Saved data entries:
<<<<
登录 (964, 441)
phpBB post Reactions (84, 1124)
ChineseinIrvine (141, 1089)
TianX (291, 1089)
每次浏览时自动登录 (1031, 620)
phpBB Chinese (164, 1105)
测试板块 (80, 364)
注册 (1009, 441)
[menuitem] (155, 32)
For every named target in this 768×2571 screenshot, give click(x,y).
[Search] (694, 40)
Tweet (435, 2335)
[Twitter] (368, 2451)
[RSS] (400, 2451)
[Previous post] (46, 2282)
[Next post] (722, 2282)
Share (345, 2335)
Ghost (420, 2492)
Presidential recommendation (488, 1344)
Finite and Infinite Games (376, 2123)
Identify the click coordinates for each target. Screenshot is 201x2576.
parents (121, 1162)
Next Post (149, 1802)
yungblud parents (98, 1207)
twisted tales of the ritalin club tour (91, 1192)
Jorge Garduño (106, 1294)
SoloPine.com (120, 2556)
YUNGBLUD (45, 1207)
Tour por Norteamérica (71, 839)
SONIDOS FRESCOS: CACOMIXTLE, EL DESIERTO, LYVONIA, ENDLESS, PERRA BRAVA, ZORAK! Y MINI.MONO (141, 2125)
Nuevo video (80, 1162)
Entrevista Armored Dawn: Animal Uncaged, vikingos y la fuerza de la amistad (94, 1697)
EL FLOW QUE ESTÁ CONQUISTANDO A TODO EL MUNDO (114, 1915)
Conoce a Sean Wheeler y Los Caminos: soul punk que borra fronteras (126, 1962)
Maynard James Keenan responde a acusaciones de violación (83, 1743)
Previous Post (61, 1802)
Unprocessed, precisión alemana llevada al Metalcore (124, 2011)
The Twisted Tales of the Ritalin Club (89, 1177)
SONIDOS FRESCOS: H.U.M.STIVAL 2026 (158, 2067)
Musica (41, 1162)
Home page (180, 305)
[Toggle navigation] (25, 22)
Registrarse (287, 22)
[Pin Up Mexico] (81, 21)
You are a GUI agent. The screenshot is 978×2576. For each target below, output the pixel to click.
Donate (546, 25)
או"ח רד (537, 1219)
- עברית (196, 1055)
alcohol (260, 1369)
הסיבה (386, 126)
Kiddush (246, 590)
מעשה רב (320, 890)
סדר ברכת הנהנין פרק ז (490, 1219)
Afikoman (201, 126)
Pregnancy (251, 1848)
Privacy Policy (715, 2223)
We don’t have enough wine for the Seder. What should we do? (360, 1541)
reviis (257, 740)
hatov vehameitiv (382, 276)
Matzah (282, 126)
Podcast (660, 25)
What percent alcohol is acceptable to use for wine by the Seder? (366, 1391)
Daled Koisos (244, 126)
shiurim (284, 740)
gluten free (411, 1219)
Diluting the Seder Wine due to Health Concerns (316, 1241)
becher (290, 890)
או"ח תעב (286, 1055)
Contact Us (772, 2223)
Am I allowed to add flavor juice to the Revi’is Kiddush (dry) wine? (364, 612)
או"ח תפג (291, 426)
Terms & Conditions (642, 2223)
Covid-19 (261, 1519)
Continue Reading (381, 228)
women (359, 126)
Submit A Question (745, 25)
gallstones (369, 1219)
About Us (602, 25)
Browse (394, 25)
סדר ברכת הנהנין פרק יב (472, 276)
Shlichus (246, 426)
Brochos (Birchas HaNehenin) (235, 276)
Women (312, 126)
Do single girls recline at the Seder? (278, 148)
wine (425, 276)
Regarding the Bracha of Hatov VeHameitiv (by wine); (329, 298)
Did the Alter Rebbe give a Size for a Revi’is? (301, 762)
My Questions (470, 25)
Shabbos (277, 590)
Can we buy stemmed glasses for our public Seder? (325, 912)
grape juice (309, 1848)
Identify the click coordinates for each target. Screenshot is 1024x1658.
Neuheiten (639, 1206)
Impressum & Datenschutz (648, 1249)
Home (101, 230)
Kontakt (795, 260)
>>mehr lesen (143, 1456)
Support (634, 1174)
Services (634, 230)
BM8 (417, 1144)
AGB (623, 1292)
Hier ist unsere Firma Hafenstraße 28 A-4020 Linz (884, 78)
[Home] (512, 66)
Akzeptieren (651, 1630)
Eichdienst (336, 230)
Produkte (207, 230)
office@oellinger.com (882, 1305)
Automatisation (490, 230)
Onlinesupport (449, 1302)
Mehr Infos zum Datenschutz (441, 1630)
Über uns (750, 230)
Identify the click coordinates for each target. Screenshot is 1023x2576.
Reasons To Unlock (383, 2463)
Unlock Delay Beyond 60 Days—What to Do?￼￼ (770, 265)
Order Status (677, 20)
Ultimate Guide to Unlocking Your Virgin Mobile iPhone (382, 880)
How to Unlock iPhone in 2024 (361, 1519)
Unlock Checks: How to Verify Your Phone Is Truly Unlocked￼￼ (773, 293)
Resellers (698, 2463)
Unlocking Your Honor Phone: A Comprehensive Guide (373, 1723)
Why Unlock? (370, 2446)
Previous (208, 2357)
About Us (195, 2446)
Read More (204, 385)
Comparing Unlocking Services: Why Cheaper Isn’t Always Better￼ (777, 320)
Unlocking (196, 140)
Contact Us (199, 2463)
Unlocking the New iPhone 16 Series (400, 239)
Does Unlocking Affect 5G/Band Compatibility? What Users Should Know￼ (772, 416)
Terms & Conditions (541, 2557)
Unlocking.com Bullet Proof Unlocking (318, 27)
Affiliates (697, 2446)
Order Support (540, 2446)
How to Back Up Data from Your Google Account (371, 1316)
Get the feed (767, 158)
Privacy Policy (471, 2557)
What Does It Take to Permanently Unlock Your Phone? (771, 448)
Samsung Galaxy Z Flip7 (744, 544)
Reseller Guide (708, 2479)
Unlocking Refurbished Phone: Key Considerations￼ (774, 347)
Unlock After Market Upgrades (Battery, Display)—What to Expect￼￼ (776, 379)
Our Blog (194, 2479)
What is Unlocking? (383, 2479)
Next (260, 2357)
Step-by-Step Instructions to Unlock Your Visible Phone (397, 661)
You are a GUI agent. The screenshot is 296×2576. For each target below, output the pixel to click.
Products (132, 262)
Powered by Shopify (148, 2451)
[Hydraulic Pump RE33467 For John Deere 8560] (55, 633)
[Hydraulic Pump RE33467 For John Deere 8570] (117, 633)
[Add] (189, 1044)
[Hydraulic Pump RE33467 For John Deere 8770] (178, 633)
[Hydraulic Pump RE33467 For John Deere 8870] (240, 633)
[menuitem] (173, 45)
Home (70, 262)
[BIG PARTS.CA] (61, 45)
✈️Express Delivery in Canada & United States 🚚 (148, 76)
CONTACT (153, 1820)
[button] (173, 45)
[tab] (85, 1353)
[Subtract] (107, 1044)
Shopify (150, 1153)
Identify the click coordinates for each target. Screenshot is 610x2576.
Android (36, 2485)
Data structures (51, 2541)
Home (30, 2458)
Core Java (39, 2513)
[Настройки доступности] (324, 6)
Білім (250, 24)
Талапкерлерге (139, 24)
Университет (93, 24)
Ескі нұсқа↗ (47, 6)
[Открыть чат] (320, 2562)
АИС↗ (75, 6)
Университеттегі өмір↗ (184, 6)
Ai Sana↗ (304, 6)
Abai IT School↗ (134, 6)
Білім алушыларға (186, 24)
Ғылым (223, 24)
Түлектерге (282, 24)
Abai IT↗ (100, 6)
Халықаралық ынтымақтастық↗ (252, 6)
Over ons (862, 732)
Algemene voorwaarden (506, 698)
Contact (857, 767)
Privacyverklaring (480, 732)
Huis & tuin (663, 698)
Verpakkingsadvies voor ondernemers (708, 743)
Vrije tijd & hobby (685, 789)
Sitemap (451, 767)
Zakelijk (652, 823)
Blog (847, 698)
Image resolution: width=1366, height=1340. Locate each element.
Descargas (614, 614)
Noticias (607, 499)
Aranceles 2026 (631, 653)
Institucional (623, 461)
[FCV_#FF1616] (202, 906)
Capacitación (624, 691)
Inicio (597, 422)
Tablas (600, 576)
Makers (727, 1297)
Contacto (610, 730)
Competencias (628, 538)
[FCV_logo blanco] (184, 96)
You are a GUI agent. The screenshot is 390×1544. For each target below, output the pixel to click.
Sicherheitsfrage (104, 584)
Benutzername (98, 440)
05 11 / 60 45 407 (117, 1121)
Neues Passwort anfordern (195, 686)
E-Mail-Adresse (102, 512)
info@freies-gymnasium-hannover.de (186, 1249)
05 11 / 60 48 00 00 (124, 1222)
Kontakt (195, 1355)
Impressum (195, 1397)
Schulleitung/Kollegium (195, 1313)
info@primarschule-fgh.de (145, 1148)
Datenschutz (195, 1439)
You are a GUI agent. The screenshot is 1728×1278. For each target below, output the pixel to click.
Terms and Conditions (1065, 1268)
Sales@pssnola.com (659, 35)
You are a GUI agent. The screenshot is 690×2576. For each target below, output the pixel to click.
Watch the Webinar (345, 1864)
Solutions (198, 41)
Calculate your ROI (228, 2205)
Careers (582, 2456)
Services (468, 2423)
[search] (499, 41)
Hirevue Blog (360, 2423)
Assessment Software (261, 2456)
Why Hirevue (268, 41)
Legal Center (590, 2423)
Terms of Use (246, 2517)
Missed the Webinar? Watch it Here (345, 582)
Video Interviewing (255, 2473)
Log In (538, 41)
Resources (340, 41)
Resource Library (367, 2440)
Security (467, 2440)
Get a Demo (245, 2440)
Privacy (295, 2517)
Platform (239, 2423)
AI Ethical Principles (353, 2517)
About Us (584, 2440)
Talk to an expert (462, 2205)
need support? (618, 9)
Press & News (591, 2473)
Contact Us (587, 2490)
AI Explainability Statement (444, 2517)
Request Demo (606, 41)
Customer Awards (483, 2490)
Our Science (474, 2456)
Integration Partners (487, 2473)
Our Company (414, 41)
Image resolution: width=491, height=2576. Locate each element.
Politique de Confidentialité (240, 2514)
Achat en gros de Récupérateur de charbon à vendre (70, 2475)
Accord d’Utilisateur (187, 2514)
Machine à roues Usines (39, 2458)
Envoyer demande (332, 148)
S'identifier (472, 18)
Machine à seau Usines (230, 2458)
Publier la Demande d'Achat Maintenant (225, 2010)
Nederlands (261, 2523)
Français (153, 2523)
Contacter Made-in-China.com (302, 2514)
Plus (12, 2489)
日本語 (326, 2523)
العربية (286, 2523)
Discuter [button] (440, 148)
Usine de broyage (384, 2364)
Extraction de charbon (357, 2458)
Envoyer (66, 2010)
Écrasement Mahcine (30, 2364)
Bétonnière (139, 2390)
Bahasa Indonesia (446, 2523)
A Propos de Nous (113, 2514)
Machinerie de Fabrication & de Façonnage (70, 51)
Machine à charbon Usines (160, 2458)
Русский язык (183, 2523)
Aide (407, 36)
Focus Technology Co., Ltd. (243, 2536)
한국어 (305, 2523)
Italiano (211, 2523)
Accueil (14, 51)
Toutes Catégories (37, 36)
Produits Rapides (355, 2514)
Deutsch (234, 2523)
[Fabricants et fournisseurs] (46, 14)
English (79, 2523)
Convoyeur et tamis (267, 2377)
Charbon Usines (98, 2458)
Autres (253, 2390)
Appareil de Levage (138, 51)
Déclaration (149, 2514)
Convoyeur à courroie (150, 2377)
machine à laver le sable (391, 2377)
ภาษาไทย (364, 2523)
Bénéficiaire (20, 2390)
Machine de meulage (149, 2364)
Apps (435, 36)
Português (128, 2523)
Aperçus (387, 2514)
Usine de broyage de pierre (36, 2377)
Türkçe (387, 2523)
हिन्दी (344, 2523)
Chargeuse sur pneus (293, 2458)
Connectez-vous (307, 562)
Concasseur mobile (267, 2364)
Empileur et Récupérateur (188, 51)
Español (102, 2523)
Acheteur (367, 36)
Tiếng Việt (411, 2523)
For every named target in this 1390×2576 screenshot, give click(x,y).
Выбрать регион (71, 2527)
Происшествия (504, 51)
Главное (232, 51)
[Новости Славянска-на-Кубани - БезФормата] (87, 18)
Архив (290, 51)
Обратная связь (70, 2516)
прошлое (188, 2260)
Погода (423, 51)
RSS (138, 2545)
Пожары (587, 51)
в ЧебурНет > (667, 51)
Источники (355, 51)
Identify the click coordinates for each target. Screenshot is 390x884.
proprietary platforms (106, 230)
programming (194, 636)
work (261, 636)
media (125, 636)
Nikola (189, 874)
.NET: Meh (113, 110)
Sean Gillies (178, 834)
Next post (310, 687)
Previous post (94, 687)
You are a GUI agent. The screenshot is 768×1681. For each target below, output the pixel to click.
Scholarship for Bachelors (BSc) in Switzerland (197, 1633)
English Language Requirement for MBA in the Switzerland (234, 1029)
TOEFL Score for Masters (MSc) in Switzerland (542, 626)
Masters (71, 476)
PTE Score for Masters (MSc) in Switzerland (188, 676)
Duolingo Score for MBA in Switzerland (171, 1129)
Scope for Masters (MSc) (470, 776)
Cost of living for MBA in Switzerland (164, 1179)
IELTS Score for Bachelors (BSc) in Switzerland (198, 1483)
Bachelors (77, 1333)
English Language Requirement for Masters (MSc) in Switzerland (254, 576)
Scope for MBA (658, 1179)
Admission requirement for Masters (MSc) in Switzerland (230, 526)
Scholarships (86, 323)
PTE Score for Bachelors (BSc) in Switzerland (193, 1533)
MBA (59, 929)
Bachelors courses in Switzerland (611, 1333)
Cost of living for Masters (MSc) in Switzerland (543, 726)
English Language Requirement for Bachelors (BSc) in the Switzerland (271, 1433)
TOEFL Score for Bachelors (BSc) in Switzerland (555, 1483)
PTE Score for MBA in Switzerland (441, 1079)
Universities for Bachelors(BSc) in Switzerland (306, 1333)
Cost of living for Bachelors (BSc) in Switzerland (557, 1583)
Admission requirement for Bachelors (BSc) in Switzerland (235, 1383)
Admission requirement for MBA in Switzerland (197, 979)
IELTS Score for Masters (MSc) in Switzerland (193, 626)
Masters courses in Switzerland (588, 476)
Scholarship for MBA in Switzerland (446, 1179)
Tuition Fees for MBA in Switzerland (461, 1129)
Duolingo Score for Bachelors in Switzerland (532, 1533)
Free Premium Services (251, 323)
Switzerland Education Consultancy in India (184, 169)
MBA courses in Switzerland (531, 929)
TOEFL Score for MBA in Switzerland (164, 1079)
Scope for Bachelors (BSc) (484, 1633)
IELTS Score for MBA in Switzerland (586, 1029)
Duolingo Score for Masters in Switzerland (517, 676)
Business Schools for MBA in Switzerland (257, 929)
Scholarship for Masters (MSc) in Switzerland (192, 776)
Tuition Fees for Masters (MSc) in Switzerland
>>>>
- _Task prompt_: Reproduce exactly the lines that run from the start of the records to the line with "The Twisted Tales", both included.

- _Solution for this exercise_:
登录 (964, 441)
phpBB post Reactions (84, 1124)
ChineseinIrvine (141, 1089)
TianX (291, 1089)
每次浏览时自动登录 (1031, 620)
phpBB Chinese (164, 1105)
测试板块 (80, 364)
注册 (1009, 441)
[menuitem] (155, 32)
For every named target in this 768×2571 screenshot, give click(x,y).
[Search] (694, 40)
Tweet (435, 2335)
[Twitter] (368, 2451)
[RSS] (400, 2451)
[Previous post] (46, 2282)
[Next post] (722, 2282)
Share (345, 2335)
Ghost (420, 2492)
Presidential recommendation (488, 1344)
Finite and Infinite Games (376, 2123)
Identify the click coordinates for each target. Screenshot is 201x2576.
parents (121, 1162)
Next Post (149, 1802)
yungblud parents (98, 1207)
twisted tales of the ritalin club tour (91, 1192)
Jorge Garduño (106, 1294)
SoloPine.com (120, 2556)
YUNGBLUD (45, 1207)
Tour por Norteamérica (71, 839)
SONIDOS FRESCOS: CACOMIXTLE, EL DESIERTO, LYVONIA, ENDLESS, PERRA BRAVA, ZORAK! Y MINI.MONO (141, 2125)
Nuevo video (80, 1162)
Entrevista Armored Dawn: Animal Uncaged, vikingos y la fuerza de la amistad (94, 1697)
EL FLOW QUE ESTÁ CONQUISTANDO A TODO EL MUNDO (114, 1915)
Conoce a Sean Wheeler y Los Caminos: soul punk que borra fronteras (126, 1962)
Maynard James Keenan responde a acusaciones de violación (83, 1743)
Previous Post (61, 1802)
Unprocessed, precisión alemana llevada al Metalcore (124, 2011)
The Twisted Tales of the Ritalin Club (89, 1177)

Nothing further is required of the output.